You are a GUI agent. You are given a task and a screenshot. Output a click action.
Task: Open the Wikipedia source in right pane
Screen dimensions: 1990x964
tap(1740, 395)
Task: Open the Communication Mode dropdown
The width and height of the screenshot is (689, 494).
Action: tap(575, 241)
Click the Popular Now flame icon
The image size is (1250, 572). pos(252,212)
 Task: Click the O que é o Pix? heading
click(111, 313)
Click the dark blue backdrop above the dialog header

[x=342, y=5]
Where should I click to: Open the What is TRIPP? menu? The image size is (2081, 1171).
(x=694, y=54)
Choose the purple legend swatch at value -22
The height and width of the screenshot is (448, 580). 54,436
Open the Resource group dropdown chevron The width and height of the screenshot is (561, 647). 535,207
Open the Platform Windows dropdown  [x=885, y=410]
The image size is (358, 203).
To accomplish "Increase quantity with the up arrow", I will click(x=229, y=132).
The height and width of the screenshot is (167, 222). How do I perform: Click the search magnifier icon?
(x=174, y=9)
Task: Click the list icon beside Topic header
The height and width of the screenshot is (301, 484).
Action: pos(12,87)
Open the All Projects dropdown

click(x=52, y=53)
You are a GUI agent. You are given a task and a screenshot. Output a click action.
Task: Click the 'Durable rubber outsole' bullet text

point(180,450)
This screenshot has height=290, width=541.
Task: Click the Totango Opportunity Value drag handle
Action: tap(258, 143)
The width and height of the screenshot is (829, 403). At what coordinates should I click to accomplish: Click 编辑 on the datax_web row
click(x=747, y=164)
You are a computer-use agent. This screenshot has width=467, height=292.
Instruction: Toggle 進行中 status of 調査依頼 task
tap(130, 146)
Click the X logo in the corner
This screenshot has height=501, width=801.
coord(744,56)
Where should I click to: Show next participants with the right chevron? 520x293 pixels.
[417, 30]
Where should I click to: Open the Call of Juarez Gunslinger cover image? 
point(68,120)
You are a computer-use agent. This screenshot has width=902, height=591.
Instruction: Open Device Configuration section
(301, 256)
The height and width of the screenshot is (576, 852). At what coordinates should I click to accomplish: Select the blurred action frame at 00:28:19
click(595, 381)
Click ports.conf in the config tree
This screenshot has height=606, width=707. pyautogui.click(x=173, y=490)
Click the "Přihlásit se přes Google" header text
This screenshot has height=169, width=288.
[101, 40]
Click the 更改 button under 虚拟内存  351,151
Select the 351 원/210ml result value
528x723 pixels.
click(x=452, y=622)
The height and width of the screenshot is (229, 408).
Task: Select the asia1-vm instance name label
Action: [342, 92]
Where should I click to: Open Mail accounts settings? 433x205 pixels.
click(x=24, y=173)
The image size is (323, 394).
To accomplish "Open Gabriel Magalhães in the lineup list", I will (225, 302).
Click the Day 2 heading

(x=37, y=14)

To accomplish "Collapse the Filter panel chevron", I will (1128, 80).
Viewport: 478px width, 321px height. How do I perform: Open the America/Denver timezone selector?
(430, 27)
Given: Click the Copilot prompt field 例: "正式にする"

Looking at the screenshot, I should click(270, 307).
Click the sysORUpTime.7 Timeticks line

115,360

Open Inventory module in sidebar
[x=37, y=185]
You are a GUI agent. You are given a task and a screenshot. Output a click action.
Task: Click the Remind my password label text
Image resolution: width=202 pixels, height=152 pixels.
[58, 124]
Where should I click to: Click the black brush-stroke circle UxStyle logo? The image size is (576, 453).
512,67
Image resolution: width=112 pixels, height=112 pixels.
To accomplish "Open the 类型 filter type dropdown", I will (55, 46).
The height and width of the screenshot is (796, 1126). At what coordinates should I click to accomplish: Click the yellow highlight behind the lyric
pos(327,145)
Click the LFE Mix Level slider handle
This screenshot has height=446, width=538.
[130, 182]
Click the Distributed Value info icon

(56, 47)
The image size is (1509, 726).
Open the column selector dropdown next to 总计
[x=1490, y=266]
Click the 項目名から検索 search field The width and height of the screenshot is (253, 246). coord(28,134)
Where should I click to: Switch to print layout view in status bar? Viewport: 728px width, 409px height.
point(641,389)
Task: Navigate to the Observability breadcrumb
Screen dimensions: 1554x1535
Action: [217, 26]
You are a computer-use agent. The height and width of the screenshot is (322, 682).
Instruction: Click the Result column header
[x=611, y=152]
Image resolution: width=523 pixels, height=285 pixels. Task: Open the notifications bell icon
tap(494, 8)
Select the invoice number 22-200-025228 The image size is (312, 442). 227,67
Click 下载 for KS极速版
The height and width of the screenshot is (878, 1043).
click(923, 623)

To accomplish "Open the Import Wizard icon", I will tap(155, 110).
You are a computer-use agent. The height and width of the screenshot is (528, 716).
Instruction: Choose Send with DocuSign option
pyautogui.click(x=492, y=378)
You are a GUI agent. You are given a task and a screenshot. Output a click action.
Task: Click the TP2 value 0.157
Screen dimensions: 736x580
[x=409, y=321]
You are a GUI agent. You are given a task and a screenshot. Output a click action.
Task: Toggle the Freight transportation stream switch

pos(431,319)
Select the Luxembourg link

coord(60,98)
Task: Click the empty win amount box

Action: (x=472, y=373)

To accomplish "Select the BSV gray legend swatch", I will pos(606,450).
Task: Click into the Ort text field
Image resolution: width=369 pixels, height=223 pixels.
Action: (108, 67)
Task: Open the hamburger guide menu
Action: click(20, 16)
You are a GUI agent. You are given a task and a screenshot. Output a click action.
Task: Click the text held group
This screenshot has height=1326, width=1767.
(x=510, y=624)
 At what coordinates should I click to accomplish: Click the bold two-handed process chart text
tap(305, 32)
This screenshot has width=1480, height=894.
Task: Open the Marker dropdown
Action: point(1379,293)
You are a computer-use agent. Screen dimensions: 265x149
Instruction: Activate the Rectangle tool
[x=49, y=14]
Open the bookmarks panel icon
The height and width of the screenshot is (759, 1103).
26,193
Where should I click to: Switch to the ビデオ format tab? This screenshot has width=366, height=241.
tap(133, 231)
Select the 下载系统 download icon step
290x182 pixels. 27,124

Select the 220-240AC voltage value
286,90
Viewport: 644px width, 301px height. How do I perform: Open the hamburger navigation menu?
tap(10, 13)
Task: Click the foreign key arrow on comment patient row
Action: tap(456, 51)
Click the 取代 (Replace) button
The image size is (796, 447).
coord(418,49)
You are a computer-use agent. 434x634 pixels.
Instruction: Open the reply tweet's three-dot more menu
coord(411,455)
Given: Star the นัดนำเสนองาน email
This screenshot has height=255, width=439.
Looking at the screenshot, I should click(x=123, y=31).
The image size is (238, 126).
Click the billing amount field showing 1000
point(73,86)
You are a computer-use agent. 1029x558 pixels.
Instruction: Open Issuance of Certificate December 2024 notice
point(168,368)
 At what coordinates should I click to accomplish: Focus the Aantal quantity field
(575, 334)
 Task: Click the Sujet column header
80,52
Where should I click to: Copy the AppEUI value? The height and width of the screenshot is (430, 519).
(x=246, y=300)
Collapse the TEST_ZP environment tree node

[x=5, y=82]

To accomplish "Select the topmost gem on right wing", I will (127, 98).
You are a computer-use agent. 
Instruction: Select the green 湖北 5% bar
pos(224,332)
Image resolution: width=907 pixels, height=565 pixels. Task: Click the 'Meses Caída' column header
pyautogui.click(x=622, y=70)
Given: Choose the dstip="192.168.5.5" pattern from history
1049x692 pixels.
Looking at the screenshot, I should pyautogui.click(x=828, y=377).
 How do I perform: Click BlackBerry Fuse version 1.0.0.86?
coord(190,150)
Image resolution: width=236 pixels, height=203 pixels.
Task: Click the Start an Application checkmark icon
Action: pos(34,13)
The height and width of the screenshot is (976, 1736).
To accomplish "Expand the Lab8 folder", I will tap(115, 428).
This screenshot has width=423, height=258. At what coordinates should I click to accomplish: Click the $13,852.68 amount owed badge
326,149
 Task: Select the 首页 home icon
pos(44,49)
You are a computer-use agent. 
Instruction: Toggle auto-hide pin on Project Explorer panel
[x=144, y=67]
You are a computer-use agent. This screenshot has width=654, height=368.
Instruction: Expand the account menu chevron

The problem: Rewrite the records starting at the line that contains "The height and width of the screenshot is (167, 222)." and ending at the line that contains "will (1128, 80).", replacing "magnifier" with "magnifying glass" and leaving everything else unchanged. Return only those lines.

Answer to the task:
The height and width of the screenshot is (167, 222). How do I perform: Click the search magnifying glass icon?
(x=174, y=9)
Task: Click the list icon beside Topic header
The height and width of the screenshot is (301, 484).
Action: pos(12,87)
Open the All Projects dropdown

click(x=52, y=53)
You are a GUI agent. You are given a task and a screenshot. Output a click action.
Task: Click the 'Durable rubber outsole' bullet text

point(180,450)
This screenshot has height=290, width=541.
Task: Click the Totango Opportunity Value drag handle
Action: tap(258, 143)
The width and height of the screenshot is (829, 403). At what coordinates should I click to accomplish: Click 编辑 on the datax_web row
click(x=747, y=164)
You are a computer-use agent. This screenshot has width=467, height=292.
Instruction: Toggle 進行中 status of 調査依頼 task
tap(130, 146)
Click the X logo in the corner
This screenshot has height=501, width=801.
coord(744,56)
Where should I click to: Show next participants with the right chevron? 520x293 pixels.
[417, 30]
Where should I click to: Open the Call of Juarez Gunslinger cover image? 
point(68,120)
You are a computer-use agent. This screenshot has width=902, height=591.
Instruction: Open Device Configuration section
(301, 256)
The height and width of the screenshot is (576, 852). At what coordinates should I click to accomplish: Select the blurred action frame at 00:28:19
click(595, 381)
Click ports.conf in the config tree
This screenshot has height=606, width=707. pyautogui.click(x=173, y=490)
Click the "Přihlásit se přes Google" header text
This screenshot has height=169, width=288.
[101, 40]
Click the 更改 button under 虚拟内存  351,151
Select the 351 원/210ml result value
528x723 pixels.
click(x=452, y=622)
The height and width of the screenshot is (229, 408).
Task: Select the asia1-vm instance name label
Action: [342, 92]
Where should I click to: Open Mail accounts settings? 433x205 pixels.
click(x=24, y=173)
The image size is (323, 394).
To accomplish "Open Gabriel Magalhães in the lineup list", I will (225, 302).
Click the Day 2 heading

(x=37, y=14)

To accomplish "Collapse the Filter panel chevron", I will (1128, 80).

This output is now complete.